▶ **What to work on**:
• A. Rewrite the passage of the VaR limits post that opens with "For the record, I'm" and closes with "in risk management.", putting "risk control" wherever "risk management" appears.
• B. Carry the forum post on VaR limits and risk management forward from its final sentence.

▶ **Extracted text**:
-------------------------
Something must happen. Things probably start out with a warning, but eventually assets are going to be allocated. The thing that worries me (and it doesn't seem to worry you as much, which is actually reassuring) is the situation where EVERY desk is suddenly SIGNIFICANTLY over their VaR limits. It's not a matter of gradation of some fine numbers. What if absolutely every single desk suddenly comes up in a report as being over their VaR limits? Am I wrong to think that some high level managers will start to freak out? Is it inconceivable that if (when?) vols snap up and all VaR numbers suddenly quadruple that this would cause some serious reallocation of assets? The very process of which will exacerbate volatilities?
For the record, I'm not caught up with precision. On the contrary, the thing that worries me is that a lot of people I talk to have a lot of faith in people like you. It might not be as obvious to them as it is to you that those numbers are really accurate to no more than 1 digit even though 3 or 4 are reported. They think that since there are so many smart people working in risk management that the risk is probably actually managed pretty well. With over $17 trillion in CDS out there, and no one has a clue on how to model the risk, you tell me how confident they should be in risk management.
-------------------------
▶ **Information provided**:
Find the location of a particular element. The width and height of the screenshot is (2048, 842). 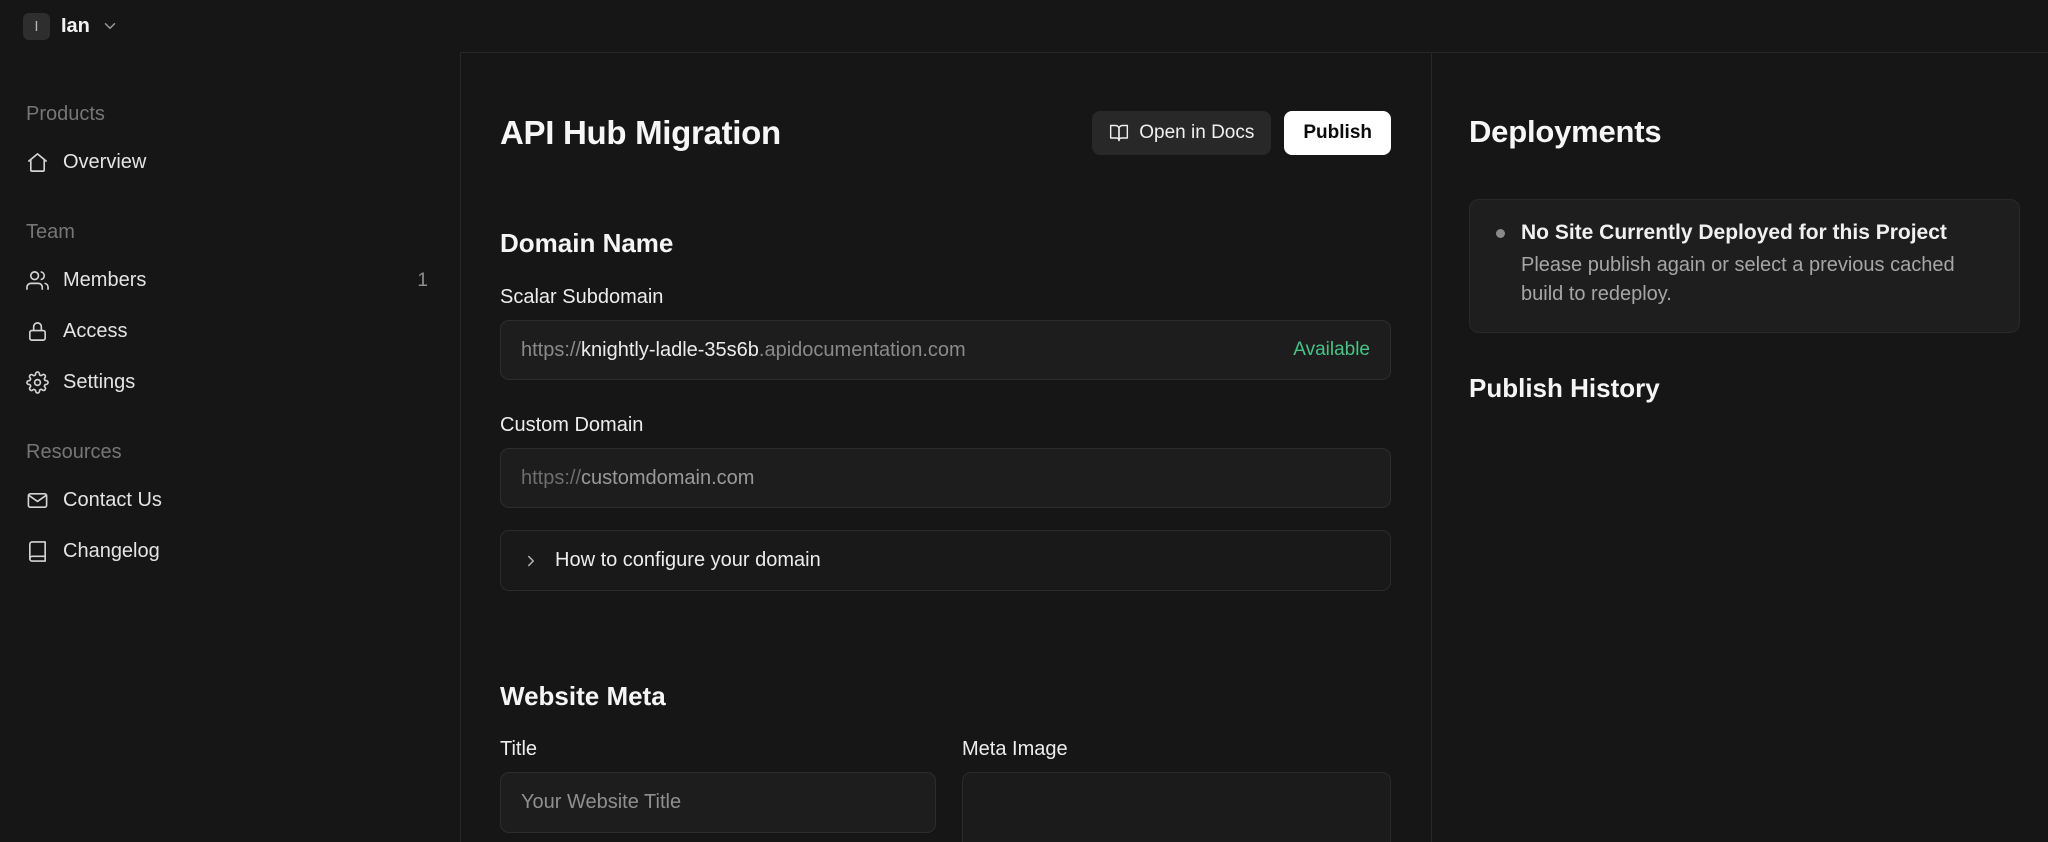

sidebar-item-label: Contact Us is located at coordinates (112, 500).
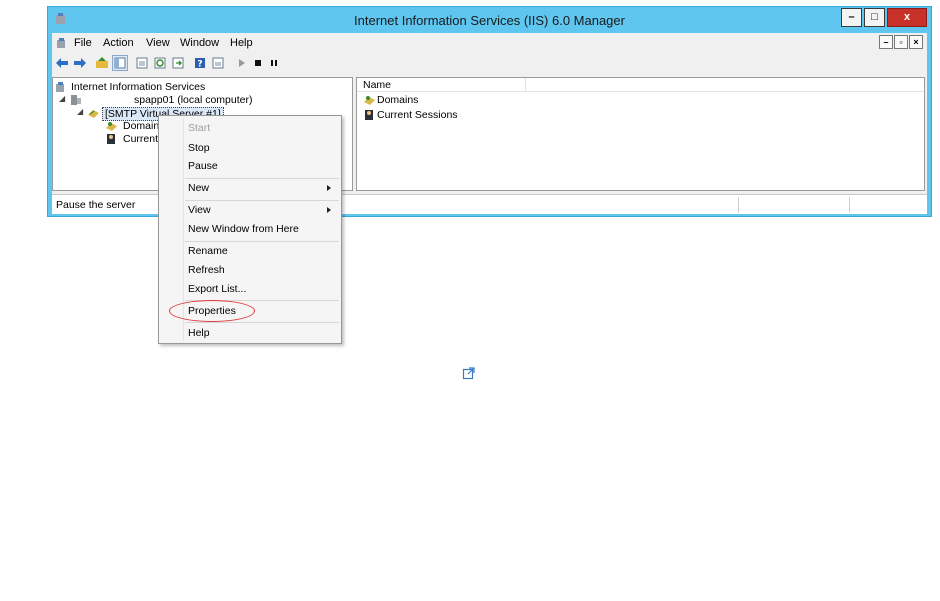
-------------------------
▶ **Answers by item number**:
• A.
For the record, I'm not caught up with precision. On the contrary, the thing that worries me is that a lot of people I talk to have a lot of faith in people like you. It might not be as obvious to them as it is to you that those numbers are really accurate to no more than 1 digit even though 3 or 4 are reported. They think that since there are so many smart people working in risk control that the risk is probably actually managed pretty well. With over $17 trillion in CDS out there, and no one has a clue on how to model the risk, you tell me how confident they should be in risk control.

• B.
Anyway, kind of the point (and to try to tie it back to the original subject of this thread) is that if you told some nonmathematically inclined manager that you had a group of 10 PhDs constructing a huge correlation matrix, then you and I know that the whole exercise is pretty much pointless and the resulting emprical correlation matrix contains almost no information, but it is easy to imagine how that nonmathematically inclined manager may be impressed and think things are under control since so much firepower has been thrown at the problem. I think a large population of the finance industry does not know that a 1000 x 1000 or 10000 x 10000 correlation matrix is pretty useless. A lot of those people are in control of large sums of money. Those are the people that worry me. The ones who will see spikes in VaR numbers across the board (which I view as an almost certainty) and not know how to respond. Not everyone in a decision making position is as smart as you unfortunately
We'll see. Like I said, I have only been working in finance for less than 1.5 years and haven't see a market crisis yet. When LTCM blew up, I was more interested in hanging out with John Baez and learning about quantum gravity and representations of Lie algebras. I have a lot of history to live before I'll even begin to have a clue (if ever).
Cheers Eric 





I think the most powerful thing constraining this type of model feedback is the existence of other constraints. Many managers can only turn over so much of their portfolio in a limited time without going out of some compliance. I think they generally take those limits a lot more seriously than VAR.
If all managers were constrained by VAR, and there were no other constraints besides VAR, there would still be different reactions to spiking volatility. If one manager is underweight some asset class and the other is overweight in that asset class, conditions of excess volatility will cause both of them to provide each other liquidity as they revert to the index. I don't think we can make too many assumptions about that kind of negative correlation, and that only applies to managers tied to benchmarks, but I think it's safe to say they won't all definitely act 100% in the same direction.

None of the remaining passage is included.